Desse modo, Peele coloca o desconhecido, o “alienígena”, como uma alegoria para esse instrumento que por anos teve o papel dúbio de ora nos colocar enquanto como testemunhas passivas dos mais absurdos eventos ou, no cinema moderno, como participantes ativos daquele universo: a câmera. Todos os muitos vieses de interpretação dessa obra nascem ou resultam no medo irracional e paralisante de ser observado e, em contraponto, pelo prazer que esse medo proporciona a quem o exerce onisciente. E, o Cinema, sendo a arte de observar o outro e ser observado também, é o grande tema dessa história.
Logo no início do filme, após a marcante cena de abertura, adentramos uma espécie de túnel o qual, ao final, nos leva ao dito primeiro filme feito na história do Cinema, a obra Cavalo em Movimento (1878), de Muybridge. De início, apenas uma série de fotos que, quando justapostas, criavam a ilusão do movimento. Mas que, após isso, possibilitou a criação de muitas outras obras e, mais à frente, o nascimento do Cinema como hoje conhecemos. É mais que claro, portanto, que Peele decide realizar uma homenagem. Mas não sem antes impô-la à críticas e subtextos racial e histórico ora sutis, ora escrachados, sua marca registrada desde filmes como Corra! (2017) e Nós (2019).
No primeiro monólogo que assistimos, a personagem de Keke Palmer concede uma espécie de aula dentro de um set, sobre a origem da sua família, Haywood, de origem negra, que não por acaso tem ligação direta com o experimento de Muybridge. Ali, percebemos que existe um pioneirismo que remonta à uma tradição de séculos daquela família a qual, lamentavelmente, caiu em decadência com a modernidade (talvez uma forma de falar com a decadência do gênero Western na modernidade, também?). Assim, quando os irmãos Haywood se deparam com a existência de um OVNI em sua fazenda, percebem nisso a oportunidade de voltarem da beira da falência e, então, poder assumir o papel de relevância que um dia já foi deles.
Por si só, essa história central já conversa bastante com toda a trajetória do Cinema desde sua concepção até os dias atuais, carregando consigo uma crítica em como a modernidade nos transforma em ávidos consumidores do entretenimento, desvalidando e esquecendo um pouco a cada dia, o pioneirismo da arte e suas origens.
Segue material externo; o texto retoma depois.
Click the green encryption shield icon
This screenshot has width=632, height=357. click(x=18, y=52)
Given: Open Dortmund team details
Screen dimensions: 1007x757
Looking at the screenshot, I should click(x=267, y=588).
Mas, se adicionarmos o fato de que observamos não apenas a história desses irmãos, como também a da tragédia do macaco Godry que se revolta ao recusar-se em ser domado pela indústria e a história de um ilusionista de Circo que é sobrevivente de tudo isso, interpretado por Steven Yeun, temos uma vastidão imensa de críticas e interpretações que são feitas através de muitas simbologias que vão surgindo a cada mise-en-scène.
Acredito que a vontade de Peele, no caso, foi exatamente essa: nos dar a sensação de que tudo tem um porquê. Mas nem tudo precisa ser explicado. Ao recusar-se em adotar o mesmo tom autoexplicativo de filmes anteriores, o diretor se permite ser mais criativo e deixar, assim, boa parte das suas críticas para a imaginação de cada um. O prazer que eu tive assistindo Nope! foi de justamente me permitir não entender ao certo o que significa um sapato sujo de sangue e em pé. Foi aceitar essa ideia lovecraftiana, emprestada de Twilight Zone, Tarantino, Spike Lee, Spielberg e muitos outros, que nem tudo precisa estar completamente explícito, à lá “Fuck the Police”, para fazer total sentido dentro daquele universo de coisas improváveis.
Uma das cenas mais interessantes do filme, sem dúvida, é quando na perseguição que existe do lado de fora das fazendas Haywood, Peele nos permite entrar na perspectiva da câmera, do gerador de medo. Sobrevoamos o personagem de Kaluuya como se fossemos o objeto não-identificado daquela dimensão, completamente à vontade com a ideia de gerar medo no outro, ao passo que sentimos o mesmo terror de quem, de alguma forma, apavoramos. É quando volto à ideia do prazer escopofílico, do início do texto, a partir do qual o Cinema, ao meu ver, jamais existiria sem. Nope! vem apenas confirmar tudo isso e, então, nos por nesse local de reflexão sobre todos os seus subtextos e suas críticas centrais, que ao final acaba reivindicando o apagamento histórico sofrido por minorias desde a concepção do Cinema.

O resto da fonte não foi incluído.